As a Writer most of the time you communicate to yourself, assessing the pros and cons creating conflicts and drama, the Director’s job is being an artist, part of it's being a ‘general’--organizing the troops--and part of it is being a ‘communicator’, so that the other creative people can do their best work within your 'concept'. The other part is being a ‘psychiatrist’--in particular, working with actors. And that is not said in a teasing way, because acting is an emotional tool, and you have to have some sense of the person who's doing it and what they have to contribute to their character in order to get the performance you want out of them.

It's crucial to choose what you say to each person very carefully. Your job as a director is to keep the whole integrated concept moving forward.

Locations and Art Director

A most important choice for any Director is have an idea about the locations one is going to utilize for the cinematographic shoot. As a Writer one may have had a vision about the locale but as Director one has to blend the locale with the pragmatism of the Cinematographic shoot. The Director, unlike the Writer, has to know the location for the Camera Lenses more than just seeing it in his mind’s eye. The location has to be really conducive to generate the emotion underlying the story’s world and the director has to identify it to himself first.

The importance of casting well holds not just for actors, but for all the other key people as well: the Art Director, the Cinematographer, the Costume Designer and the Production Controller etcetera.

While shooting Guna (Tamil) there is this crucial scene when Roshini (Abhirami for Guna) tries to escape the remote, dilapidated church on top of the hill in the forest, Guna hides in the junky bathroom exterior and chases her. And the Art Director had worked the junky bathroom perfect to the core.

But when the scene was staged the Director - Santhana Bharathi thought, "It's absolutely wrong to play it there.

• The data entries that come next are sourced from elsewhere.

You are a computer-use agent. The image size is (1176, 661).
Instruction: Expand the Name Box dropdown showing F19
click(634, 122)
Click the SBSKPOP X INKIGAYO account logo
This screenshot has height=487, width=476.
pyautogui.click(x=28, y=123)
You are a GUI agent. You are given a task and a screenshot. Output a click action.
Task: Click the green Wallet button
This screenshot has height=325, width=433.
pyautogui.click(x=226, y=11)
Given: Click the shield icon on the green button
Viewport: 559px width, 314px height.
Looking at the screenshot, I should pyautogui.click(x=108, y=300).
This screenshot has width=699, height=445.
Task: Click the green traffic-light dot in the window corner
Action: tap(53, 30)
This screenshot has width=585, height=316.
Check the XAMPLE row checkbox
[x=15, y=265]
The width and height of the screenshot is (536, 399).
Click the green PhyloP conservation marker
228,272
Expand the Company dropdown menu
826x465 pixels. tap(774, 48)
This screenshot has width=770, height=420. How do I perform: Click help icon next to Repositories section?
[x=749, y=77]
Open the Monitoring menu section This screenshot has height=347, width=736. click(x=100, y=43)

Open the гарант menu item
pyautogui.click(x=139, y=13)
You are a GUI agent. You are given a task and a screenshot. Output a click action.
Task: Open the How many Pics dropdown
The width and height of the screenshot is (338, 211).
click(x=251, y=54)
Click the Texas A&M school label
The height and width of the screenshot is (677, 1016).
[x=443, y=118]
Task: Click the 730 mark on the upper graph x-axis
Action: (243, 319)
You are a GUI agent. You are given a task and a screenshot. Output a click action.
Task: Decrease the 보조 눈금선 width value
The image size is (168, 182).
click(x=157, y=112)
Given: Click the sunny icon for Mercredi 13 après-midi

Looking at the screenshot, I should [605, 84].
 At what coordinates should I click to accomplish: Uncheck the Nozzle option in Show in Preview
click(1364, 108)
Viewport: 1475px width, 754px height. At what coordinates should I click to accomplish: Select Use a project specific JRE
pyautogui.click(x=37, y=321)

It should be outside the church and way beyond, for the curiosity to sustain." Then Bharathi realized that there was no place for Guna to hide, and if he can't hide, the whole scene is down the drain--it was a suspense moment. The Director was walking around the set thinking, "Where the hell do I hide this man?"

Then the Art Director pointed at the junky car Guna had brought his Abhirami and a little dark corner--which the Director hadn't asked the Art Director to supply--so you could keep Guna inside the car and you don't see that man hiding until you're right at the door. The Director never asked for it. It was wonderful. The Art Director has to give you little surprises and eccentricities beyond what you've worked out on the floor plan. The Director and his Prime Crew have to have that kind of rapport, and it's essential. That’s one way to look at it. The other side is, had the Director known the location well in advance, this problem wouldn’t have cropped up at all.